Dear Urist McTradesdwarf,
WHY?!?
I offered you 175* over the amount I owed you. Why then did you want to increase it to 350*?!? They're just beer and wine barrels! I only needed something to drink!
Urist McSealdwarf
To Urist McSealdwarf,
Traders are greedy motherlovers, sir. I don't know exactly how sharp they are, but if you don't have a sharp, assertive dwarf, well-skilled in persuasion, negotiation, intimidation, etc, they feel they can take advantage of the dwarf you sent to negotiate with them, and may demand a deal better in their favor, and will get pissed if you keep offering them a deal which is fair by your standards.
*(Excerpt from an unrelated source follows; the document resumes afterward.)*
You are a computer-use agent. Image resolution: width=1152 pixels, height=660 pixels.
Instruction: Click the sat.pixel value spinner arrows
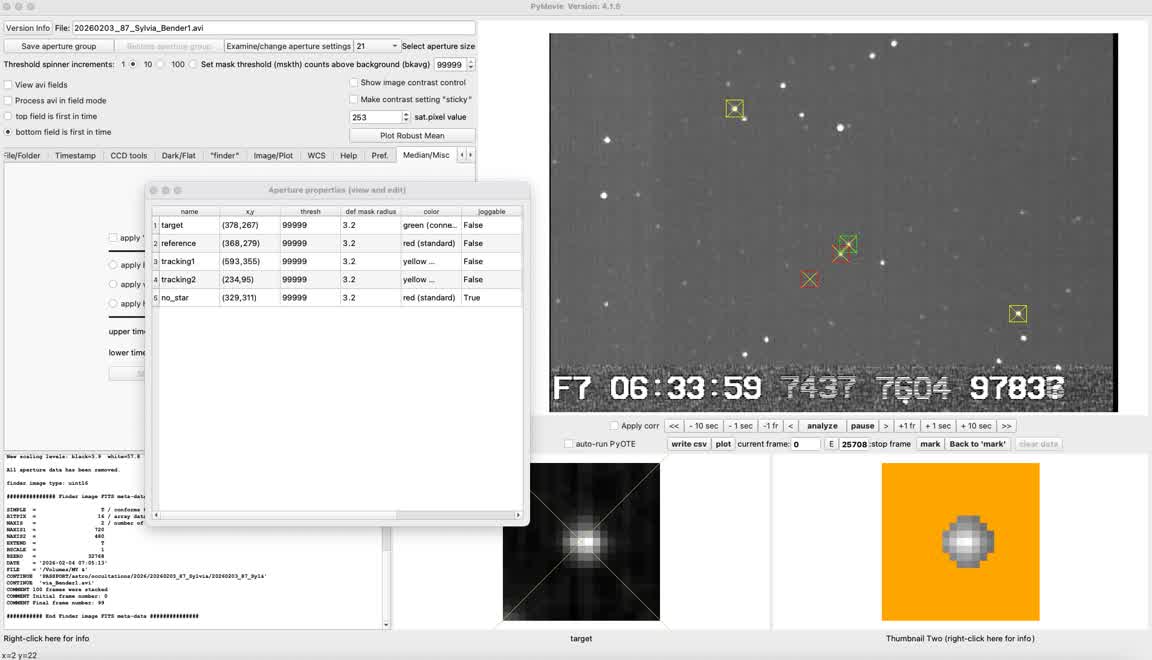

To counter this, I recommend, if available, getting the sharpest, most persuasive and skilled liar in the fort to do the negotiating. If you can't, then just have the woodcrafters turn trees into giant spiked balls. Armok knows why, but
everybody considers even babby-tier spiked balls incredibly valuable, and ones of genuine quality (for wooden objects,) will sell like crazy. Maybe they all think giant, spiked wooden balls are a form of avant-garde Dwarven art they can't understand, so they pay a premium for them so as not to appear to be stupid.
If you don't have any time for that, just seize the goods. You can go through a trade depot's menu selectively to Dump the goods you want if they're a Dwarven caravan, or just dump the whole thing (possibly including the traders' personal belongings, if you're feeling vindictive) if you're in a hurried mood.
You can also sell prepared meals for astounding prices, so if you really need to, you can buy whatever food is within your price budget, mince it all up into a roast, sell it back at a ridiculous premium, and buy whatever you like.
I just use the BALLS BALLS BALLS trick, though. By now, I'm half convinced that gargantuan wooden spiked balls
are art, given the quality that my carpenters have been putting out. Thinking of hanging a pair from the walls or something.